Nunnally sinks deep into her wheelchair, feels thick with shame at the relief she feels for the physical support, and cries.

For hours, Nunnally vi Britannia loses herself in her grief.

:::

Sayoko and Jeremiah have the decency to wait until the last second to approach Nunnally. Sayoko hates disrupting Nunnally’s private mourning, but the ball is fast approaching.

“My lady,” Sayoko whispers, bending down and carefully putting a hand on Nunnally’s shoulder. Sayoko flinches when Nunnally doesn’t even react; the only sign she gets that Nunnally even hears her is the tension that makes her spine stiffen under Sayoko’s touch.

“Lelouch, he...” Sayoko breaks off in a moment of weakness, blinking back tears. She’s supposed to be stronger than this—she’s supposed to be _strong_ —but she doesn’t know how _anyone_ can stand firm in the face of a tragedy like this.

Lelouch was never supposed to go like this. _He’s just—he’s just a_ kid, _god,_ Sayoko thinks dazedly, a prayer that will never be answered; a prayer that _can’t_ be answered. _He was a kid who had so much to live for, who had an entire future ahead of him, and—_

He was never supposed to go like this.

“Lelouch loved you so much, Nunnally. You know that, right?” Sayoko says it like a plea, the formality required by Nunnally’s station missing her completely as she forgets herself. She forgets everything but Lelouch, and the bitter resignation that fleeted across his face when he confessed his plan. _Peace should never require an seventeen-year-old boy to micromanage his own death,_ she thinks. “I don’t think there‘s anyone in the world who he loved more than you.”

Nunnally folds in on herself, so sure she looks like the embodiment of _broken_. She certainly feels broken, she thinks. “There isn’t anyone or anything else that I love more than him, either,” she whispers.

Sayoko inhales sharply, squeezing her eyes shut. It doesn’t work; her tears slip out anyway, spilling over her cheeks and burning her eyes in a way that has nothing to do with pain.

The day the Demon Emperor died, Sayoko woke up knowing that Lelouch was living his final hours on Earth. She’d gone through the day in a haze of disbelief, the thought _Lelouch is going to die Lelouch is going to die Lelouch is going to die_ suffocating her as time ticked away.

Nunnally hadn’t known.

Nunnally had _been there._

Sayoko wonders what it feels like to hold your whole world in your arms and feel it slip away.
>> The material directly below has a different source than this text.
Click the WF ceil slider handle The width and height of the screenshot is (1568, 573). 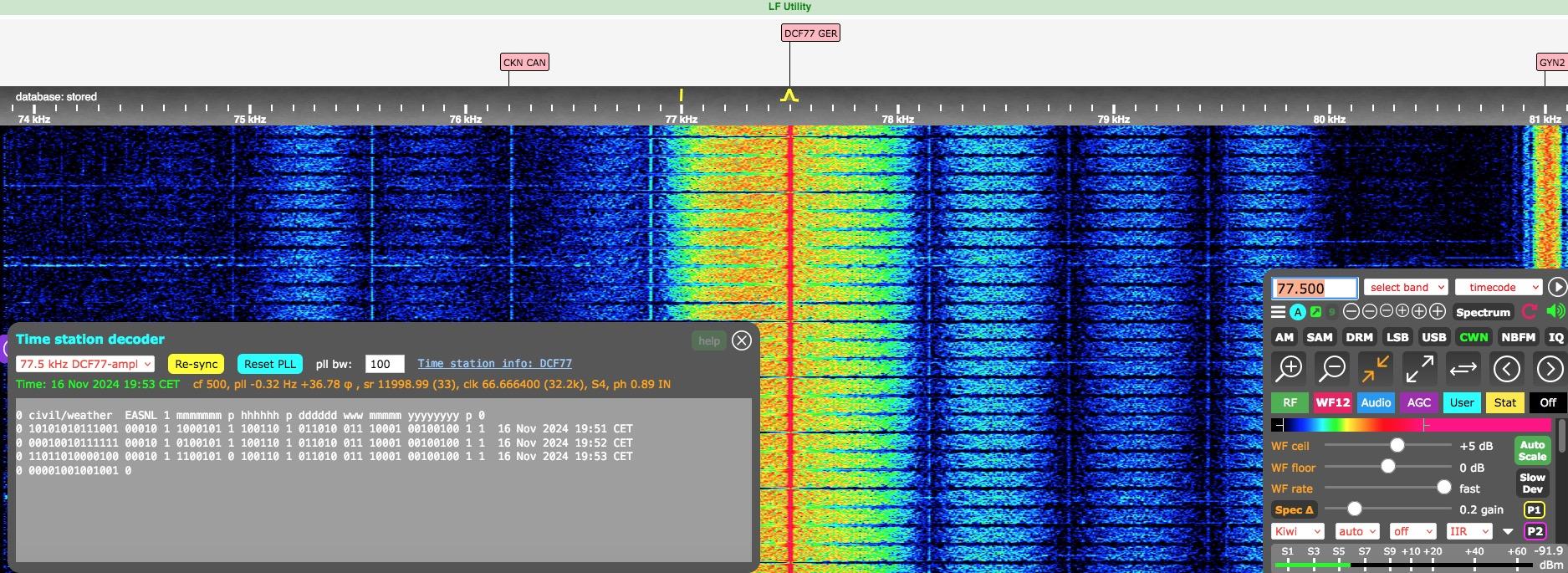(x=1397, y=446)
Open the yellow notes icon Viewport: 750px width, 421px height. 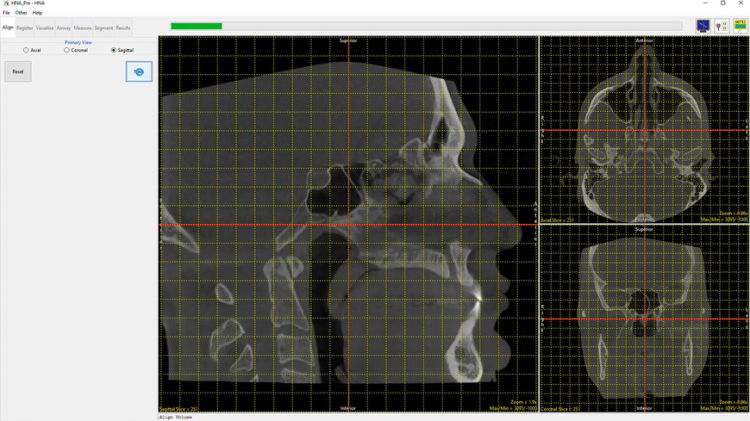pos(740,26)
She tries to picture it, but everything she can imagine falls short.

It’s impossible. She doesn’t know how Nunnally does it. Even now, having known it ahead of time, having thoroughly debated the plan with a determined Lelouch ( _Lelouch, please. How can you even—how can you ask me to stand back and watch you die? I don’t want to – I can’t do it. There has to be another way_ ), Sayoko feels like she can barely breathe.

Sayoko looks up at Nunnally, red-eyed and wrecked, and thinks that Nunnally looks even worse than Sayoko feels.

“I’m sorry,” Sayoko says, _weeps_ , and she means it. God, she means it. Nunnally doesn’t deserve this.

_Neither_ of the Lamperouge children (they will always, _always_ be Lamperouges to her, no matter what the world is calling them nowadays) deserve this.

Nunnally looks away. “I’m sorry, too.” _I’m sorry I wasn’t a better sister. I’m sorry you felt like you couldn’t let me in, Lelouch._

_I’m just sorry._

“Take me back to the palace,” Nunnally says, because she can’t call that place ‘home.’

It will never be home to her.

(Home was Lelouch vi Britannia.)

(Home was folding paper cranes with her brother, knowing her wish was always going to be to stay with him forever.)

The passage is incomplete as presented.